= Recorded data =
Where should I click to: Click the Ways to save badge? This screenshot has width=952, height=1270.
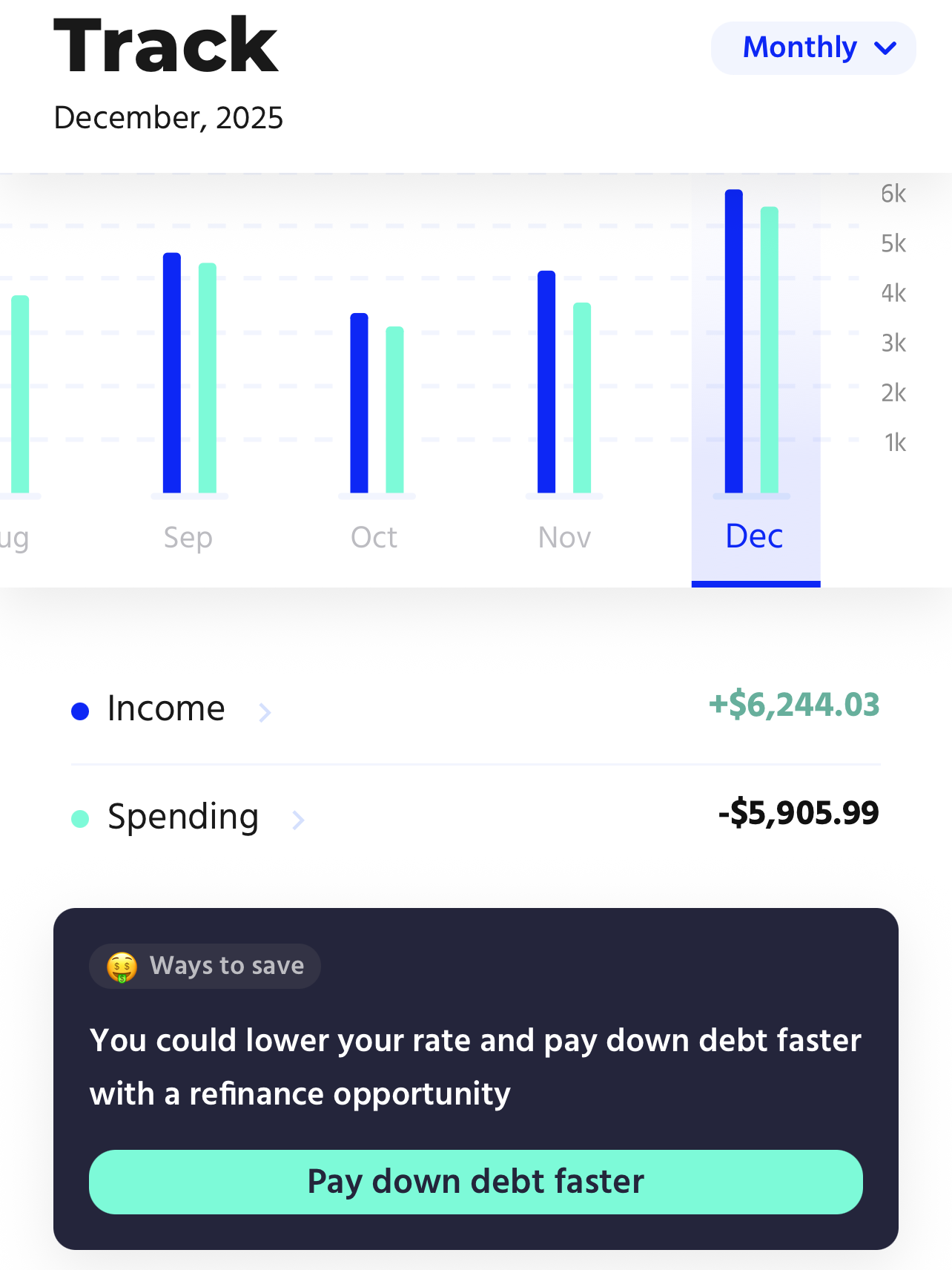click(205, 966)
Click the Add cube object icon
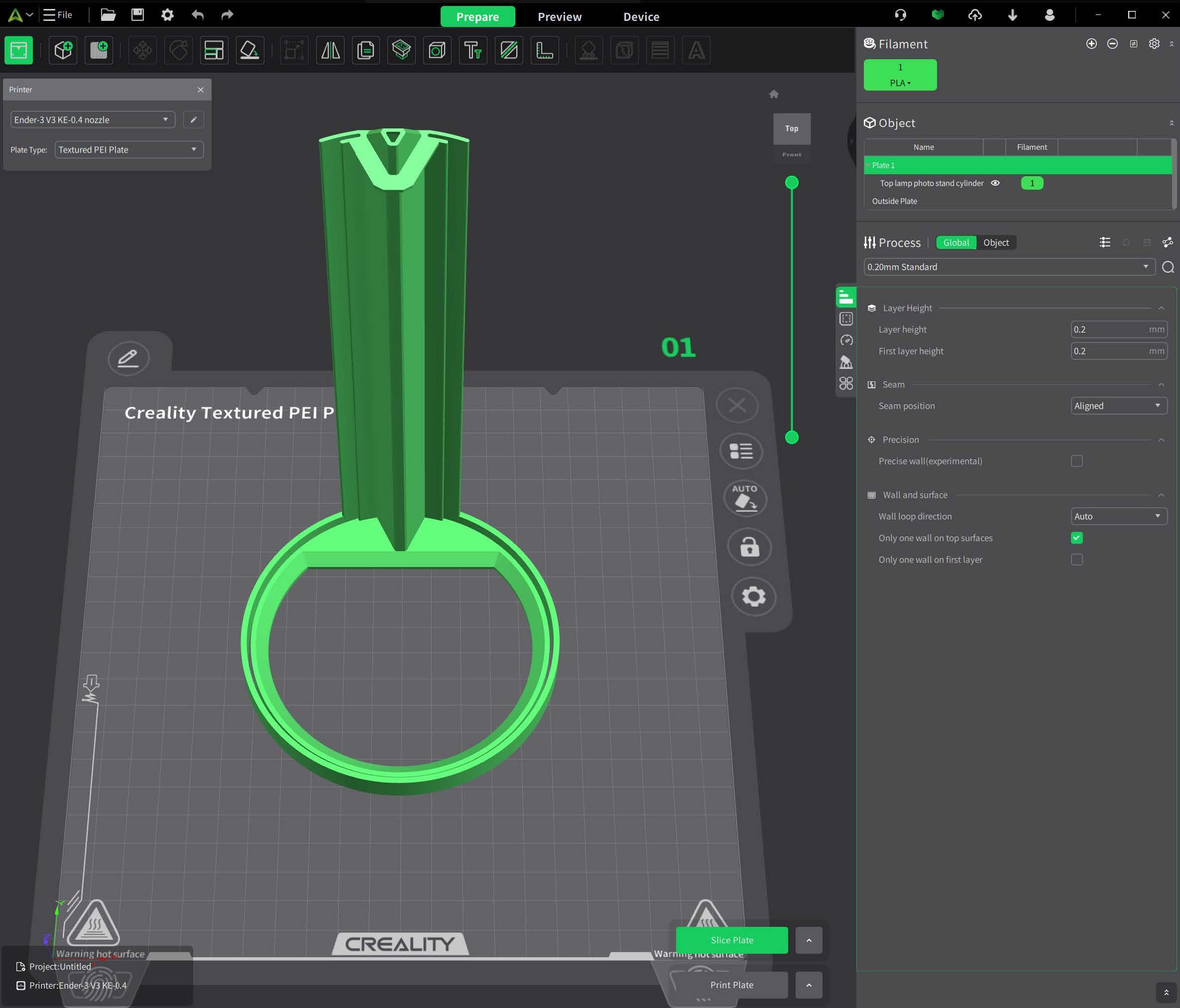The image size is (1180, 1008). pos(63,51)
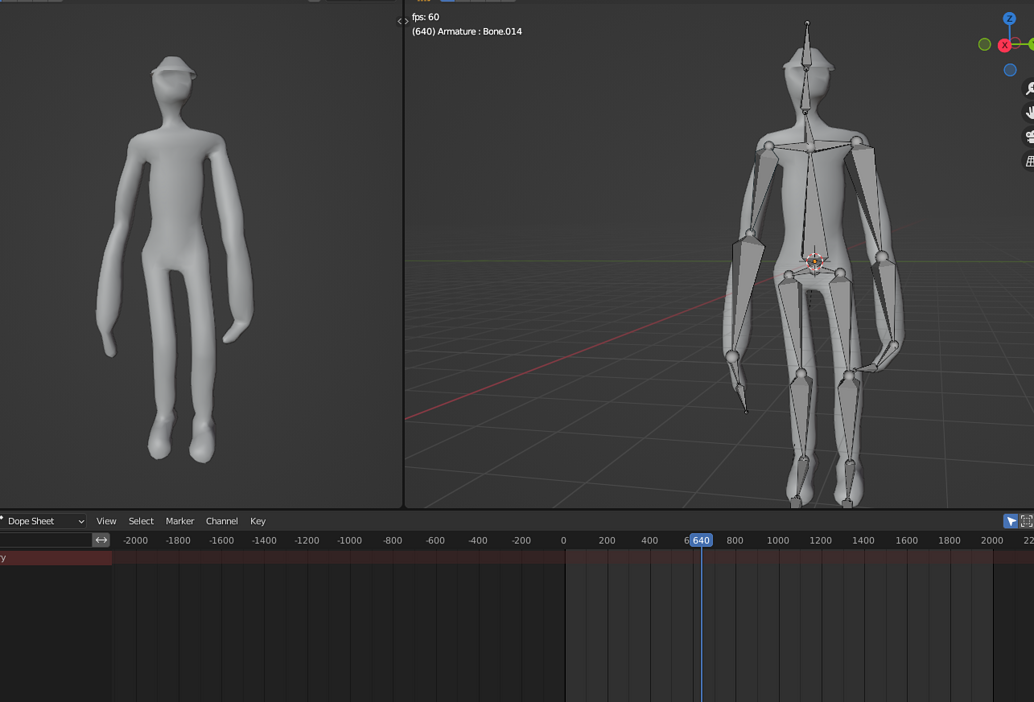Click the timeline near the 1000 frame mark
Image resolution: width=1034 pixels, height=702 pixels.
pyautogui.click(x=778, y=540)
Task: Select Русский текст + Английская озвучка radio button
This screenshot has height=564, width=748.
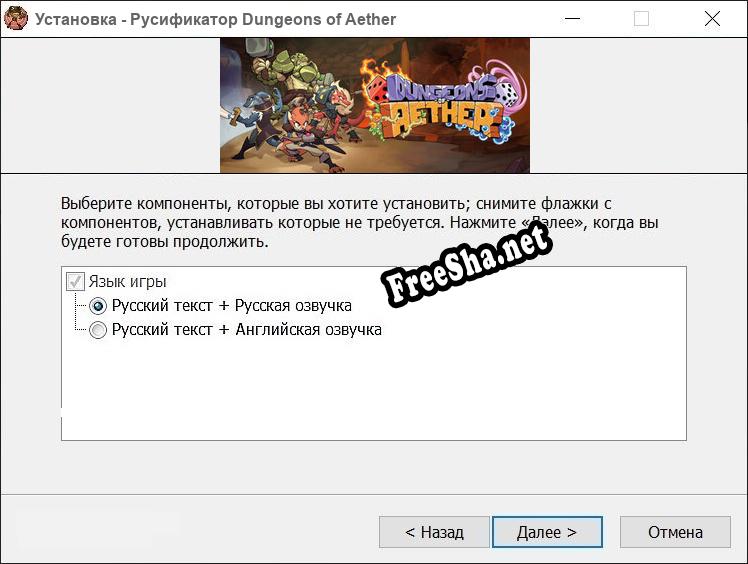Action: coord(98,330)
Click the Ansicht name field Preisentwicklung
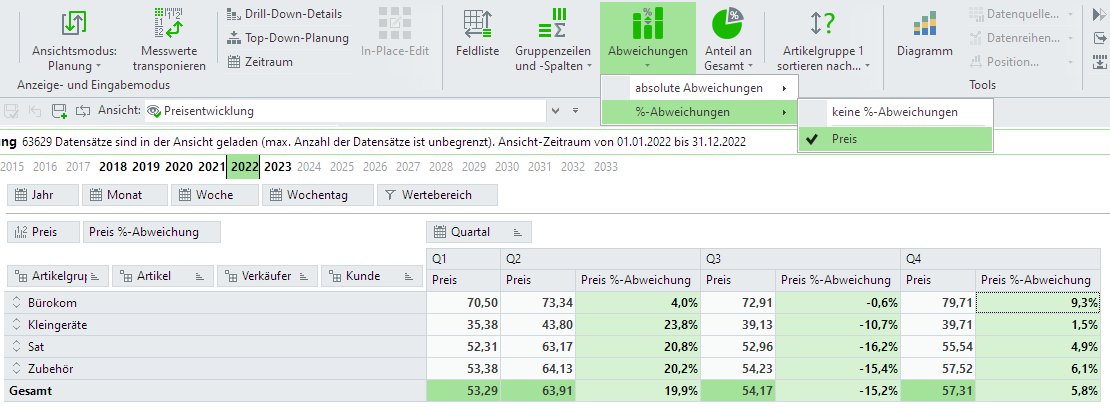 [350, 110]
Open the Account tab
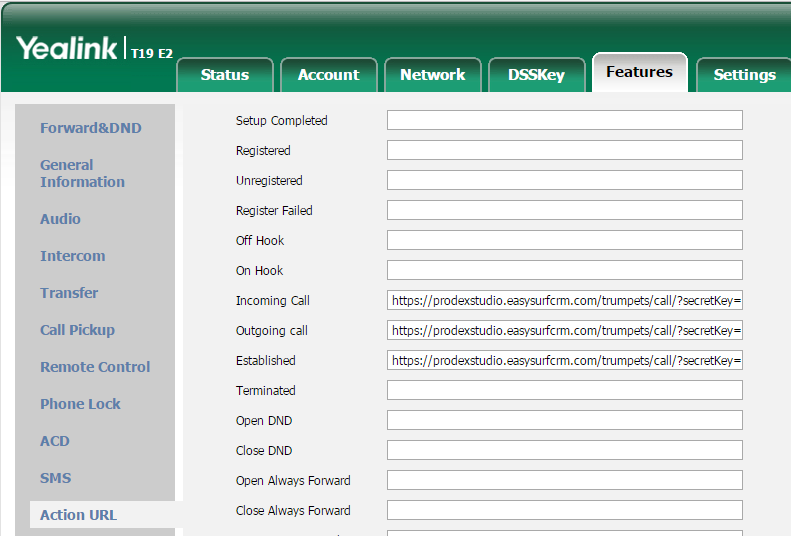This screenshot has width=791, height=536. click(328, 75)
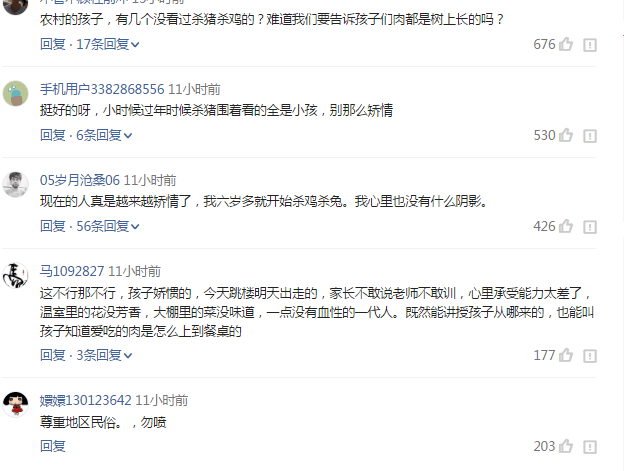Viewport: 624px width, 471px height.
Task: Like the comment with 676 likes
Action: point(566,44)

= Exercise goal =
Leaving every picture aside, repeat the listing exactly.

= Reply =
Where should I click to: Click the Ways to save badge? This screenshot has width=952, height=1270.
click(205, 966)
Click the Add cube object icon
The image size is (1180, 1008). pos(63,51)
Click the timeline near the 1000 frame mark
Image resolution: width=1034 pixels, height=702 pixels.
pyautogui.click(x=778, y=540)
Task: Select Русский текст + Английская озвучка radio button
This screenshot has height=564, width=748.
Action: coord(98,330)
Click the Ansicht name field Preisentwicklung
 [350, 110]
Open the Account tab
This screenshot has width=791, height=536. click(328, 75)
Viewport: 624px width, 471px height.
Task: Like the comment with 676 likes
Action: point(566,44)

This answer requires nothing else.